The right and left quadriceps should be roughly the same size, with the arms having a more pronounced lateral difference.
Related articles:
Patellar tendon rupture
Patellar tendon inflammation
Quadriceps tendon inflammation
The ischiocrural muscles
The hamstrings or hamstrings consist of three muscles: hamstrings or hamstrings ( biceps femoris muscle ), semimembranous muscle ( semimembranosus ), and semitendon muscle ( semitendinosus ); they all move two joints, have a common origin, flex the knee joint and extend the hip joint.
They play a fundamental role in the kinematics of the knee because their activity protects the anterior cruciate ligament from injury.
The thigh biceps
As the name suggests, this muscle has two muscle heads; the long head arises together with the semimembranous muscle on the ischial tuberosity ( tuber ischiadicum ), the short head on the midbody-distant half of the linea aspera and on the lateral intermuscular septum.
It runs posteriorly and laterally along the thigh until it attaches to the head of the fibula ( Caput fibulae ) and the external tibial condyle.
The femur flexes the knee joint and externally rotates the lower leg; it is the only outward rotator of the knee joint and also extends the hip joint.
The semitendon muscle
The semitendinosus originates at the ischial tuberosity ( ischial tuberosity ) of the hipbone, but lies further up and outward with respect to the other hamstring muscles.
It is part of the posterior and medial thigh muscles and inserts on the medial side of the medial tibial condyle.
The semitendon muscle flexes the knee joint and rotates the lower leg inward, and also extends the hip joint.
The semimembranous muscle
The semimembranosus arises together with the femoral biceps at the ischial tuberosity ( tuber ischiadicum ) and is located in the posterior inner region of the thigh; the distal tendon is divided into three parts: the first branch ends at the back of the inner tibial condyle, the second branch extends to the outer femoral condyle and forms the oblique popliteal ligament (ligamentum popliteum obliquum), and the third branch attaches to the front surface of the inner tibial condyle.

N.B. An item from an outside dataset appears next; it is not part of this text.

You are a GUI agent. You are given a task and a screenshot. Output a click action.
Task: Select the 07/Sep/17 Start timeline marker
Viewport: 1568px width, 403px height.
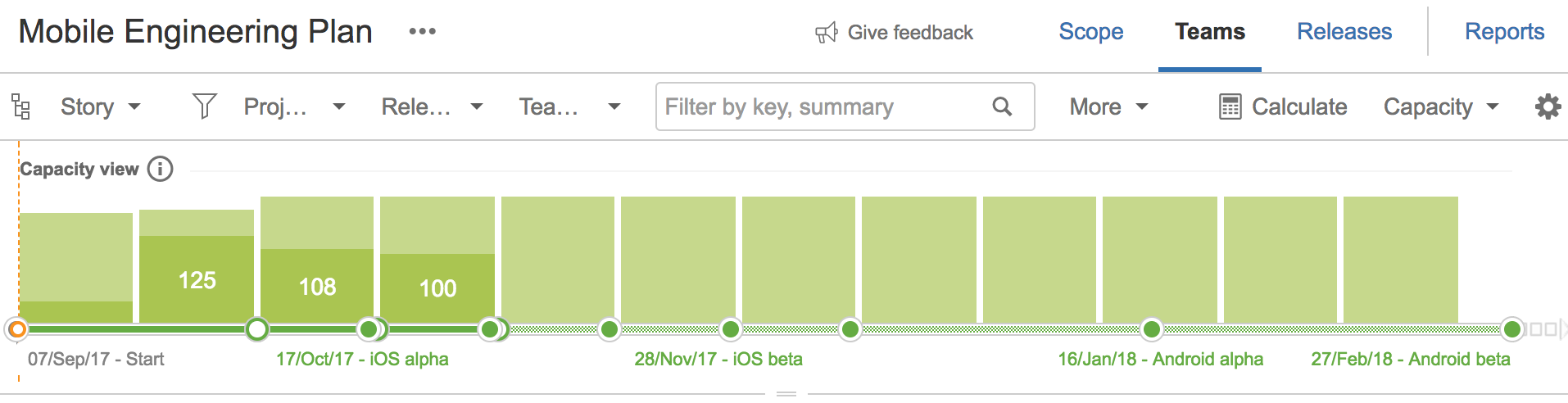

The semi-membranous muscle flexes the knee joint and rotates the lower leg inward, and also extends the hip joint.
The Lean Muscle
As the name suggests, the gracilis is small and ribbon-shaped; it runs along the inside of the thigh.
It originates in the anterior region of the pubic bone ( Ramus inferior ossis pubis ) and, together with the Schneiderian and semitendon muscles, inserts on the inner anterior surface of the tibial condyle, forming the goose foot ( Pes anserinus) .

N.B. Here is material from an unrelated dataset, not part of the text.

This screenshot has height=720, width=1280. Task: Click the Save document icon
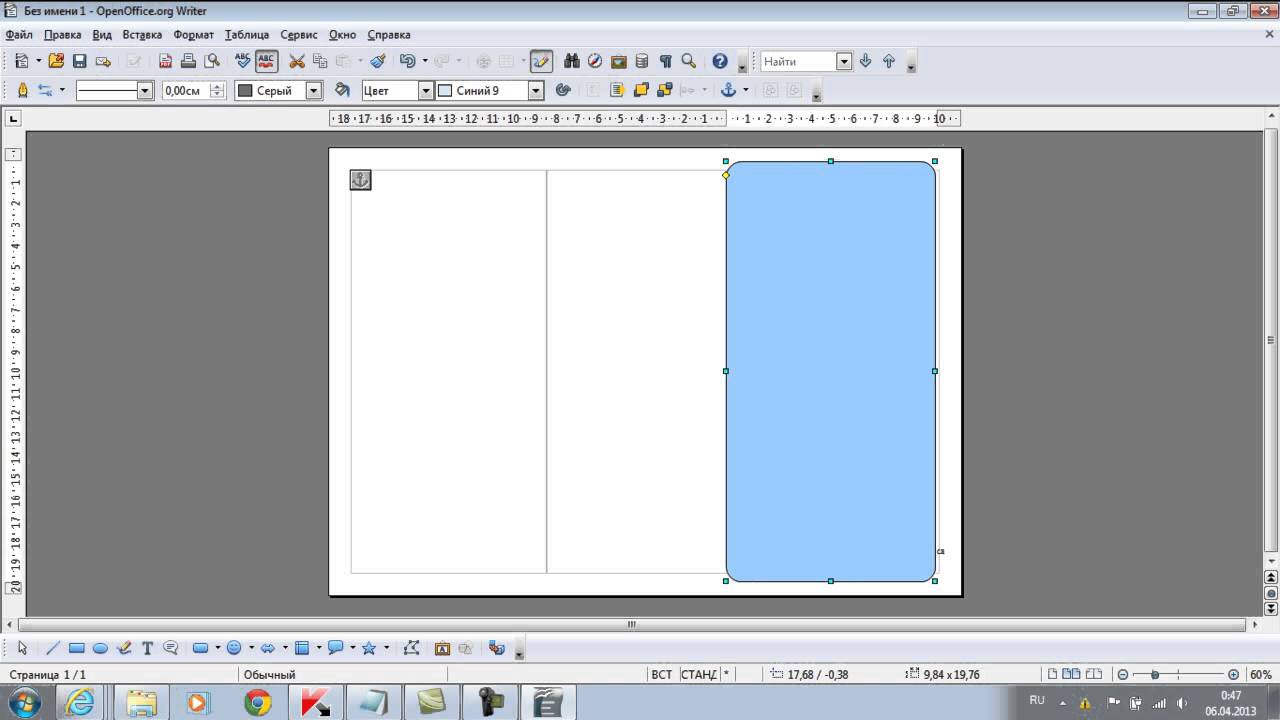80,61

The slender muscle leads the thigh to the center of the body (adduction), flexes the knee joint and rotates the lower leg inwards.
popliteal muscle
The popliteus muscle is a broad and thin muscle that lies in the deep posterior flexor box of the lower leg.

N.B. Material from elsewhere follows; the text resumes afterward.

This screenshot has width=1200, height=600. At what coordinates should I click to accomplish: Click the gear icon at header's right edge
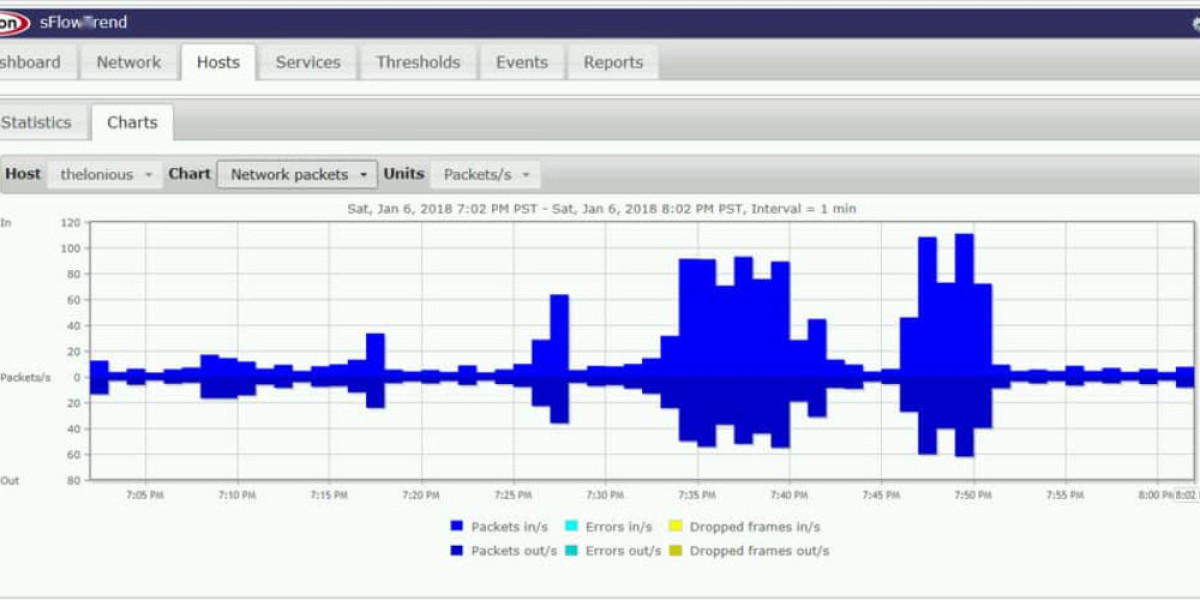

It originates externally on the lateral femoral condyle and inserts on the superior side of the oblique line ( linea obliqua ) and on the posterior surface of the tibia.
The popliteal muscle flexes the knee joint and rotates the lower leg inward.
The two-headed calf muscle
The gastrocnemius has two symmetrical muscle heads: an inner head ( caput mediale) originating from the medial thighbone and the inner part of the capsule, and an outer head ( caput laterale ) originating from the outer thighbone and the outer part of the capsule; the muscle moves two joints.
It has its insertion along with the strong Achilles tendon in the upper back area of the heel bone ( calcaneus ).
Its function is plantar flexion and inward rotation of the foot, as well as flexing the knee joint.